問題文 – 「Where should I click to: Open」を含む行から始まりデータの末尾で終わる部分を、「dimensions」を「size」に置き換え、ほかは変えずに修正して示してください。画像は回答に含めないでください。

データ抜粋 –

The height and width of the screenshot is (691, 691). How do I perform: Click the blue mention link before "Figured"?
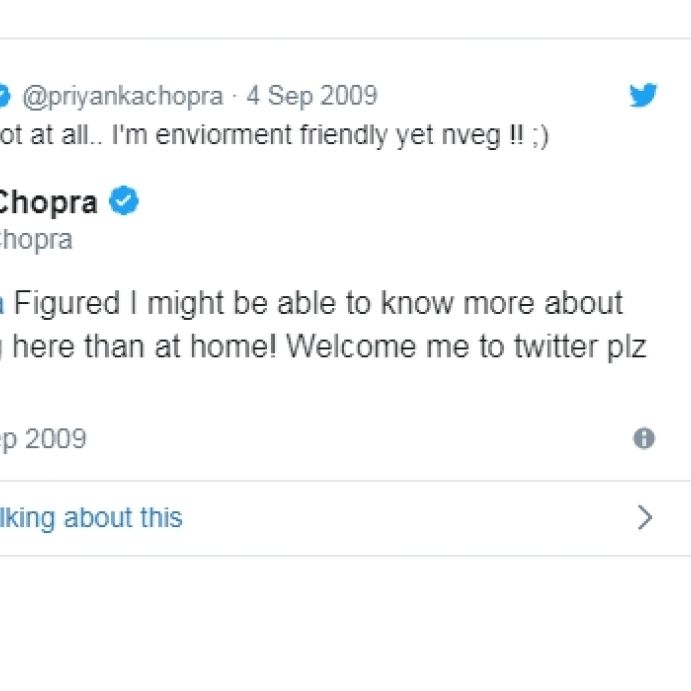coord(2,304)
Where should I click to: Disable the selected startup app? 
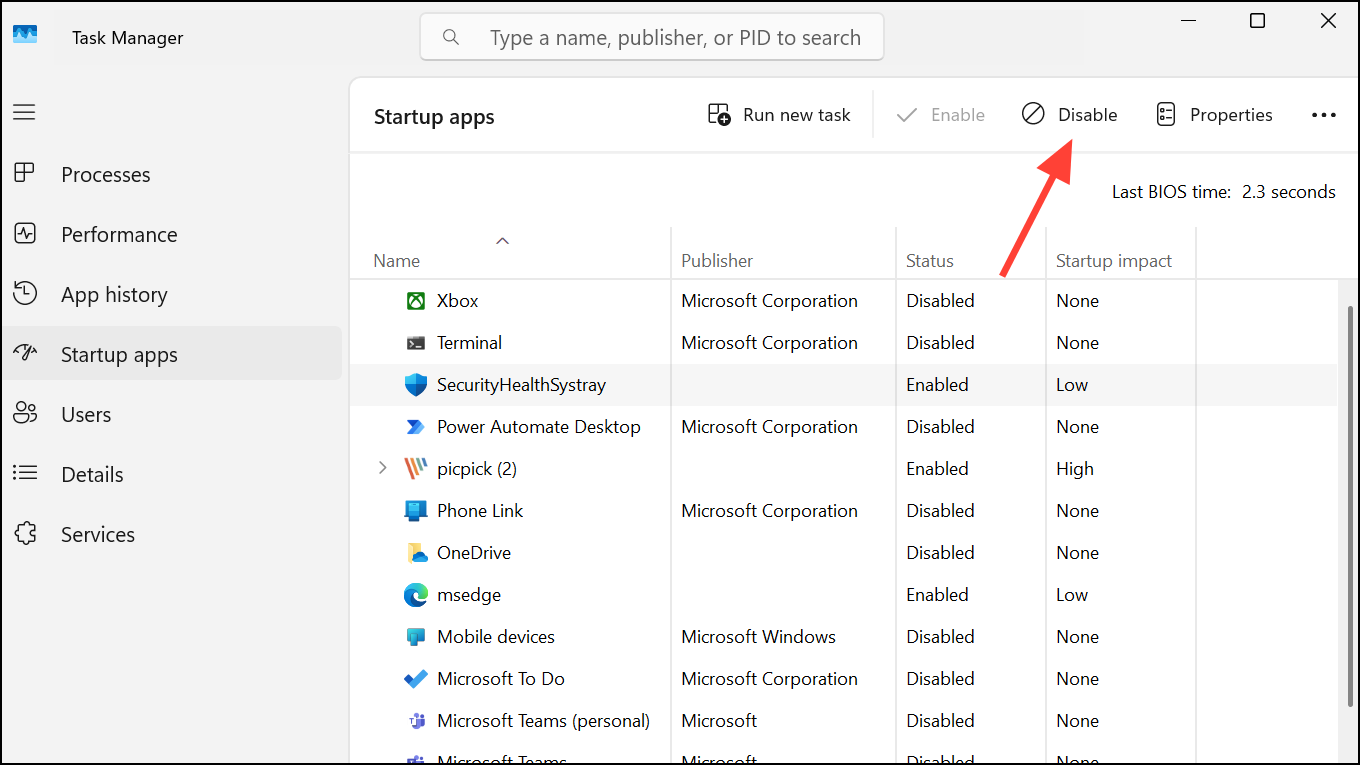click(x=1069, y=114)
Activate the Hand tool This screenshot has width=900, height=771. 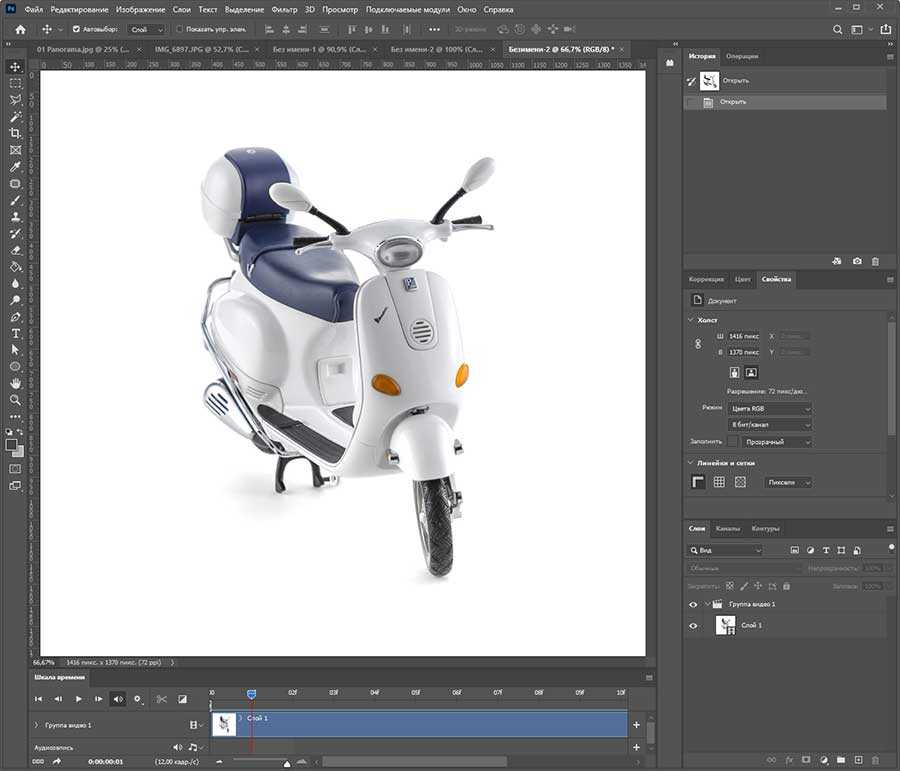coord(15,383)
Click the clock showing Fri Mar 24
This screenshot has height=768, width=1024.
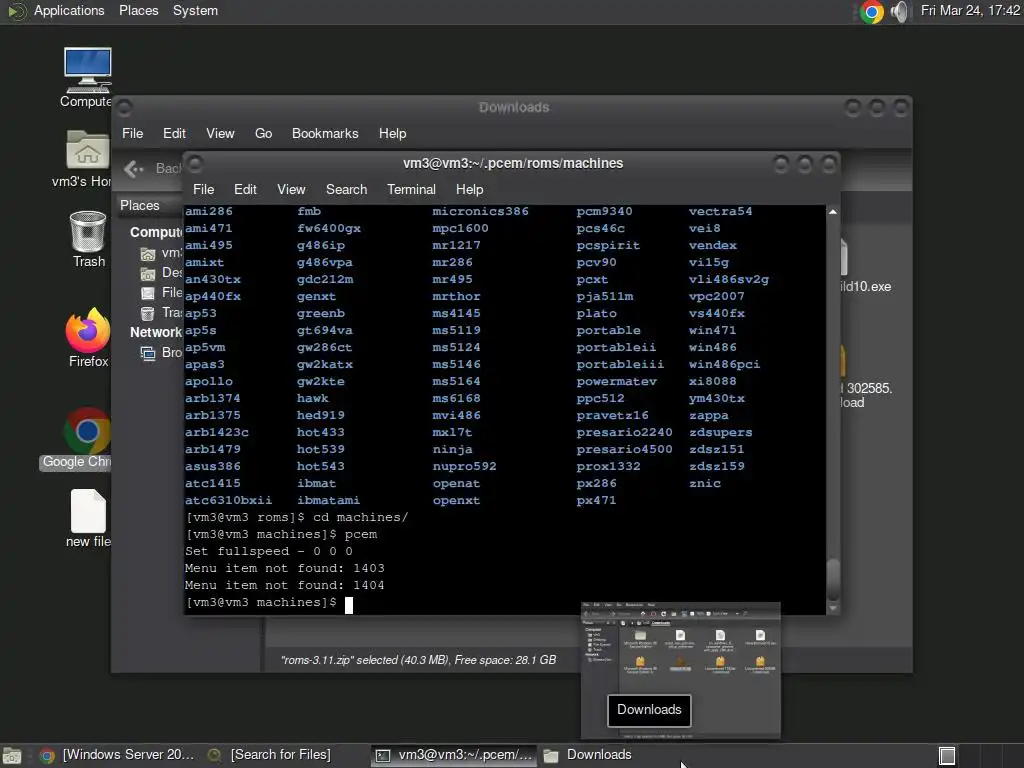(x=969, y=11)
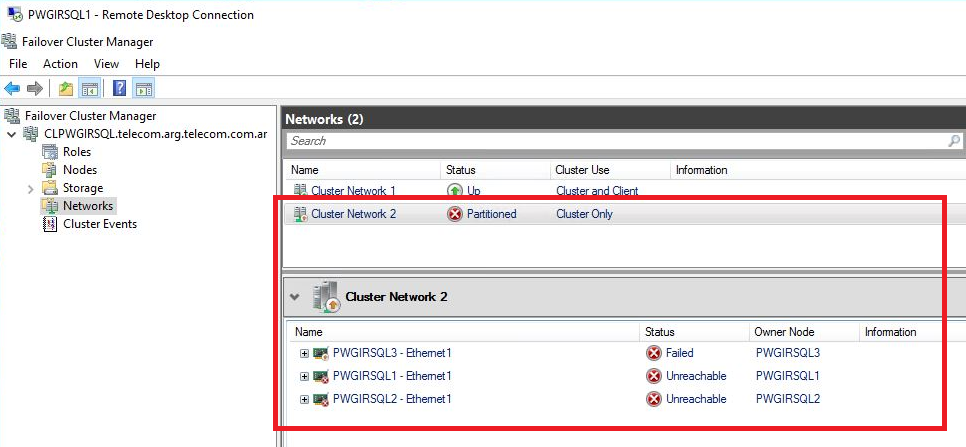Click the Forward arrow toolbar icon
The width and height of the screenshot is (966, 447).
[x=35, y=89]
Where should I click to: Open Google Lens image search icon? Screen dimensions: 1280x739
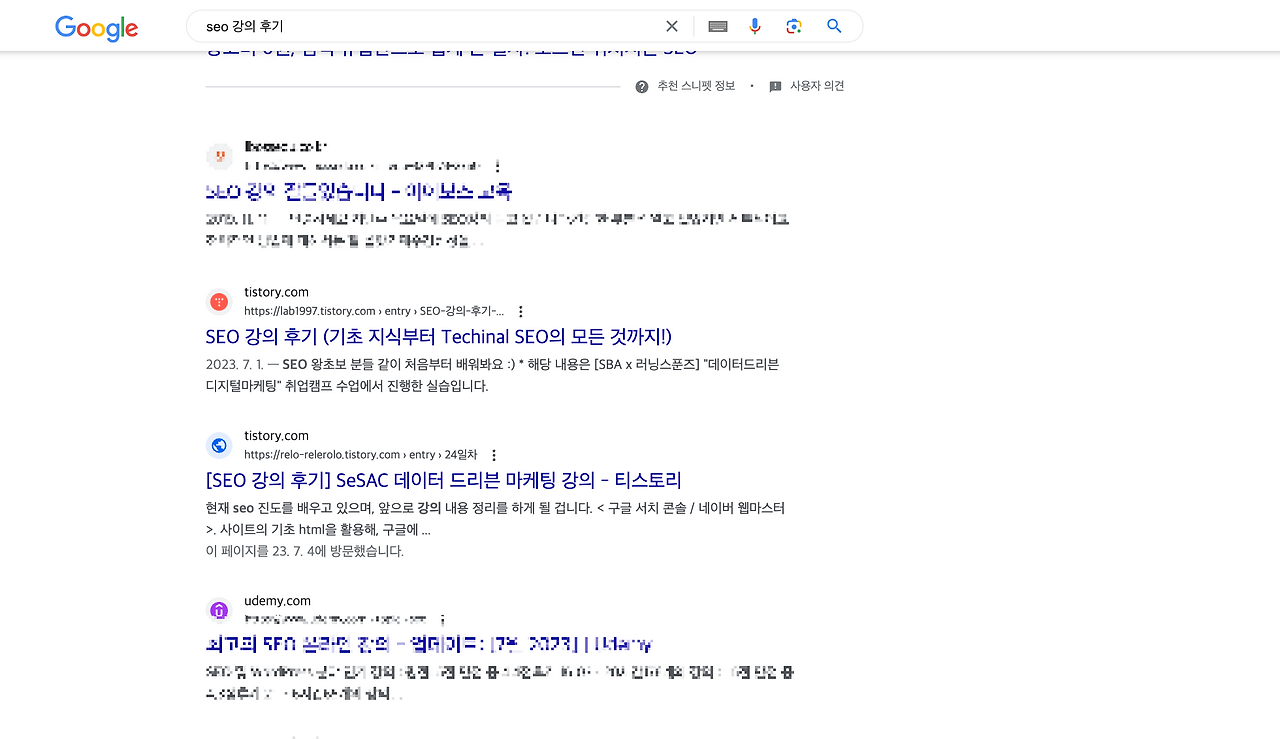[x=793, y=26]
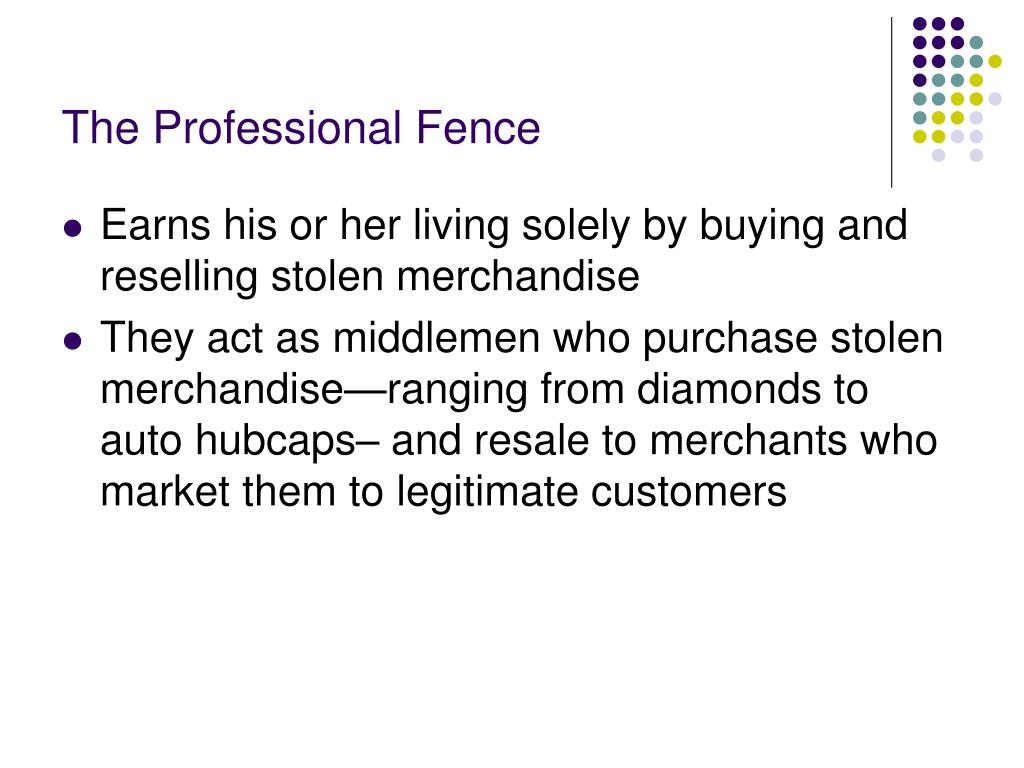Click the word "merchants" in the third line
This screenshot has width=1024, height=768.
[x=748, y=441]
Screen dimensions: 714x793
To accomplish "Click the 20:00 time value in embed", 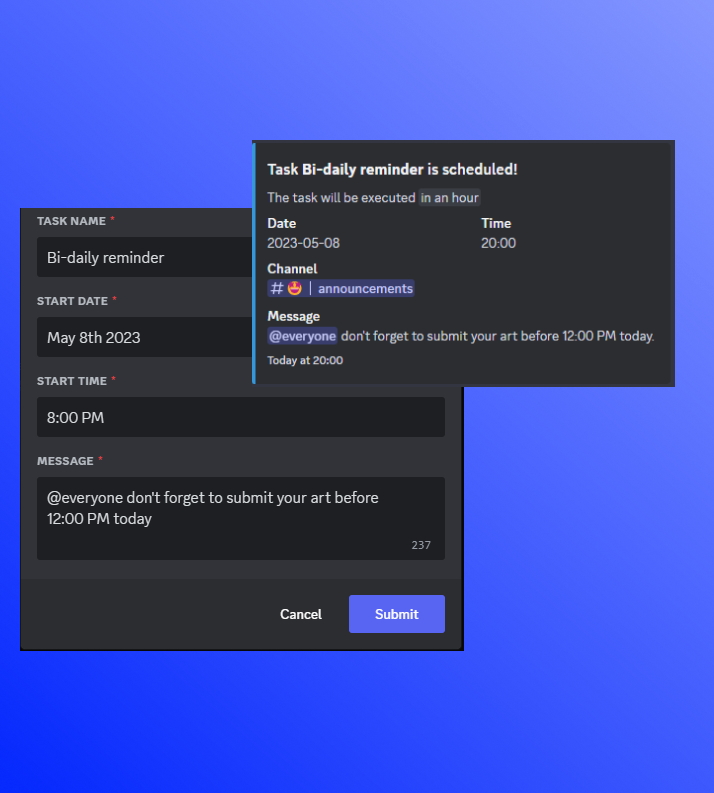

解答 –
Where should I click to: Open Google Lens image search icon? Screen size: 1280x739
[x=793, y=26]
Click the word "merchants" in the third line
This screenshot has width=1024, height=768.
[x=748, y=441]
Screen size: 714x793
To accomplish "Click the 20:00 time value in embed", 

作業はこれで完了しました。